Desperation and poverty, say observers, play a part in the radicalization process. The road to transforming the "us against them" mentality into a willingness to do battle with "them" is not a very long one, some say, especially in a country where more than 50 percent of the population lives below the poverty line.

"If a bomber came to my house and asked to stay, I would say, 'A salaam aleikum' [peace be on you], my brother," says another Eastleigh resident, Salim Angoma. "Especially if it might help us out, financially speaking."

"Osama bin Laden is hardly a pauper, the Sept. 11 hijackers were generally middle-class, and it is often and properly observed that poverty is not what drives Al Qaeda's main players," says Jonathan Stevenson, senior fellow for counterterrorism at the International Institute for Strategic Studies in London. "But the radicalized poor in a given locale could still be hospitable to Al Qaeda and therefore operationally useful." As Kenya's economic woes persist, says Mr. Stevenson, "its Muslim population probably will become more susceptible to radicalization."

Most experts say that the final factor in Kenya's Muslim radicalization is influence from neighbors, primarily Somalia.

A lawless neighbor

A harsh country lacking both government and law, Somalia is awash with weapons and, some say, Al Qaeda training camps. A local Somali Muslim group - Al Ittihad al-Islamiya - which was involved in a series of terror attacks in Ethiopia in the late 1980s, is on the US list of terror groups, and has been watched closely since Sept. 11. This week, they have been mentioned in connection with the bombing.

Somalis, with their vast regional diaspora, have good communications and transport routes, and are said to be East Africa's best black-market merchants, not only in cars and spare parts, but also in drugs, ivory, and arms.
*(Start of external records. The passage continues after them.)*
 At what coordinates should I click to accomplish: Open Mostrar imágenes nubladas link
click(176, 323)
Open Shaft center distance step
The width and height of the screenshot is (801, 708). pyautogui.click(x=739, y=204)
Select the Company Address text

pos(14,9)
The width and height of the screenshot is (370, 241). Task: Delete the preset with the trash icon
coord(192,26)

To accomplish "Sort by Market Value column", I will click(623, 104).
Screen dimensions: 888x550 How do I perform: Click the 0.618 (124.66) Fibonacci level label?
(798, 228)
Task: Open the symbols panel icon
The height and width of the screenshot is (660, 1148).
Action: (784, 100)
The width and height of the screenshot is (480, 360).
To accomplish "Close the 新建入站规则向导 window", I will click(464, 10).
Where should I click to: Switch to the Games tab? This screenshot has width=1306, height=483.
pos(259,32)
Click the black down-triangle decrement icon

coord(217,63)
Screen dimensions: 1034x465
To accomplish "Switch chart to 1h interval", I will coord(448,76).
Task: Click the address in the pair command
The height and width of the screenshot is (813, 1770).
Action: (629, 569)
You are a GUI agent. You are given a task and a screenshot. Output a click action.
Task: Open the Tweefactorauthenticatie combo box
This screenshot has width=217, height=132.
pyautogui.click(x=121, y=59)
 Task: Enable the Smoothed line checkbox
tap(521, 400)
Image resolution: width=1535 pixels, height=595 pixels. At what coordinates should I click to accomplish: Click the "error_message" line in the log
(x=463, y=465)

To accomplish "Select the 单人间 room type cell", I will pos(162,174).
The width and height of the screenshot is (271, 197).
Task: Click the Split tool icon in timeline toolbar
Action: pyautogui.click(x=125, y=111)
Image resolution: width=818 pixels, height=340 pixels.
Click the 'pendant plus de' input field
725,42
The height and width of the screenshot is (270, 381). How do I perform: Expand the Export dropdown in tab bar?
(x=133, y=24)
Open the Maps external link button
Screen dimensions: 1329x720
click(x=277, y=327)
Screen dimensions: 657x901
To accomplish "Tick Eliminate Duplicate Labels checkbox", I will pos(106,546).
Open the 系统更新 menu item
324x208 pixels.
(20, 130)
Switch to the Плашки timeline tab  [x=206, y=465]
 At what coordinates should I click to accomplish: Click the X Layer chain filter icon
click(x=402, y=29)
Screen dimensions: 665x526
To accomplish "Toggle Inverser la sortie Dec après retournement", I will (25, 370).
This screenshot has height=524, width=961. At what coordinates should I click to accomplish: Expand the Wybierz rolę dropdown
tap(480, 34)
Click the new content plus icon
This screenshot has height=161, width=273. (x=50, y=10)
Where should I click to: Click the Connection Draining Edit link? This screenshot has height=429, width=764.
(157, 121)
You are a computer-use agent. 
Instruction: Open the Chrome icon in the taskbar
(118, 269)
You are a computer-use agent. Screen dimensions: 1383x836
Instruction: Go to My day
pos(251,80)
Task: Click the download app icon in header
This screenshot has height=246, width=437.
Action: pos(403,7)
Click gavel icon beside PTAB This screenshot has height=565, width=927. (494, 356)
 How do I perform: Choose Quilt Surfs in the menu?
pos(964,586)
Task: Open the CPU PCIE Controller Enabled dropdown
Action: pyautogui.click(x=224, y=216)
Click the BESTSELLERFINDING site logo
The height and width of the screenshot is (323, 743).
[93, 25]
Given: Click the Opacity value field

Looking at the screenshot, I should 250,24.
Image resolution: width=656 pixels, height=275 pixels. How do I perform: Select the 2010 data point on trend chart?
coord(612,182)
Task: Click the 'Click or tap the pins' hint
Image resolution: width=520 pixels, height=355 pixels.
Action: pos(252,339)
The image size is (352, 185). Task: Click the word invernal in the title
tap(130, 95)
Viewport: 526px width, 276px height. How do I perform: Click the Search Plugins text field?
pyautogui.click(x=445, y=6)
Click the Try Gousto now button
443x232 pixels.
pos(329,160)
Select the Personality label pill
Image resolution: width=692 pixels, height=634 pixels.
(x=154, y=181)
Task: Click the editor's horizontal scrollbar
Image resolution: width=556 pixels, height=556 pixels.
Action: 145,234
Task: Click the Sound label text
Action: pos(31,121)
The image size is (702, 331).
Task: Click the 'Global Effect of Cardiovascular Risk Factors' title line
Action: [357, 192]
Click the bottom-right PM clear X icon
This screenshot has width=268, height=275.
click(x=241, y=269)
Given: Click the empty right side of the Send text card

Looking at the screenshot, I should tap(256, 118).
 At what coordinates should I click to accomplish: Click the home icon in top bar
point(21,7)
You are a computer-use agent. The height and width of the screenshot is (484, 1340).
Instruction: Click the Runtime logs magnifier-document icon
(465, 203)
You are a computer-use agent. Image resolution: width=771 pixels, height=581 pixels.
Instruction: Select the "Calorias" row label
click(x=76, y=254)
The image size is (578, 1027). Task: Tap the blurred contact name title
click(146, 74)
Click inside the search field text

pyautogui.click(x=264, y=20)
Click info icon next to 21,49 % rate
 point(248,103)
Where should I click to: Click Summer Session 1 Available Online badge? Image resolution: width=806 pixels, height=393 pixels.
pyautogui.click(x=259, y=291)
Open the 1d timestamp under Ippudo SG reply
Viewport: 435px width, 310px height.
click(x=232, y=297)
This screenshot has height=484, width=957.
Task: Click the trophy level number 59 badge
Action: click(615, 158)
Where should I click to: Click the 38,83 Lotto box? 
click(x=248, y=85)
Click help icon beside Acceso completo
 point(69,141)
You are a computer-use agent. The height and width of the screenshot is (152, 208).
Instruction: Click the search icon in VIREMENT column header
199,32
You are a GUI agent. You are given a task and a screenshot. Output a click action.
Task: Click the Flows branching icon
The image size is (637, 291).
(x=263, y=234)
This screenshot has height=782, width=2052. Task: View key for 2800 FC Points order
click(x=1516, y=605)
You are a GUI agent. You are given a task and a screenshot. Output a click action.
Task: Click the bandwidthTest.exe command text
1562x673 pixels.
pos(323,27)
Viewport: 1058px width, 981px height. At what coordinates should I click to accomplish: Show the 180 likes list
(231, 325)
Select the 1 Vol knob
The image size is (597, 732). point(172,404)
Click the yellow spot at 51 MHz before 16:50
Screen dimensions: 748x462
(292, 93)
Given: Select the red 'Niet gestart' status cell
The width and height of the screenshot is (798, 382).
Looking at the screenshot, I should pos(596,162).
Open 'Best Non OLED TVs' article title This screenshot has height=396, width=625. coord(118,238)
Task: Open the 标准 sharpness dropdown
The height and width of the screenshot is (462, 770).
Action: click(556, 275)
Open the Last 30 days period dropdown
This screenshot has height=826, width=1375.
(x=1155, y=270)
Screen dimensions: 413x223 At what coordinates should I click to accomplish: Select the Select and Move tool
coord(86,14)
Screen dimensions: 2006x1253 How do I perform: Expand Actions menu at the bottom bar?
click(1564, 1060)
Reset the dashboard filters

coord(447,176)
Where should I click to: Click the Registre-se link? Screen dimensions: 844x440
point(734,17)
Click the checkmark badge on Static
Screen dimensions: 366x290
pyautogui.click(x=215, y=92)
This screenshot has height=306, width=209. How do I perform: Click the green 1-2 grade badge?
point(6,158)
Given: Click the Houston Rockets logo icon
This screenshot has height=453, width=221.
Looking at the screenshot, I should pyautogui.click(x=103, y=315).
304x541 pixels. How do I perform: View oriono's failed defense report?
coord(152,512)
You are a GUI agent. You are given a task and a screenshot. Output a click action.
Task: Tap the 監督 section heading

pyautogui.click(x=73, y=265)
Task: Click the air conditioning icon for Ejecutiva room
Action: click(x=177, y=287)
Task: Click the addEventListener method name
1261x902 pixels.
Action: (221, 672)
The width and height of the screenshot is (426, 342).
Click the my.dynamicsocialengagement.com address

There are more than 250,000 Somali refugees in Kenya alone, many in refugee camps along the border. "Somalis are everywhere," says Hassouna. "If they wanted to set up a network, they could."

Sudan, a country in which bin Laden lived for four years, and which is today ruled by the National Islamic Front (NIF), is thought to be another exporter of radicalism in the region.

"The NIF provided arms and logistics support to fundamentalist groups in Ethiopia and Eritrea as well as groups outside the region, and facilitated their ability to penetrate vulnerable segments of the Islamic communities in several Horn of Africa countries," says Theodoros Dagne, a specialist on African affairs at the Congressional Research Service in Washington. "Al Qaeda was [conceived] and born in the Sudan," he says.

Evening has arrived in Eastleigh, and the Muezzin is calling the faithful to prayer. "It was not I who bombed the hotel," says Angoma. "I don't want to die, and I don't even have explosives or a car."

"But," he says, as he walks away, "maybe another time."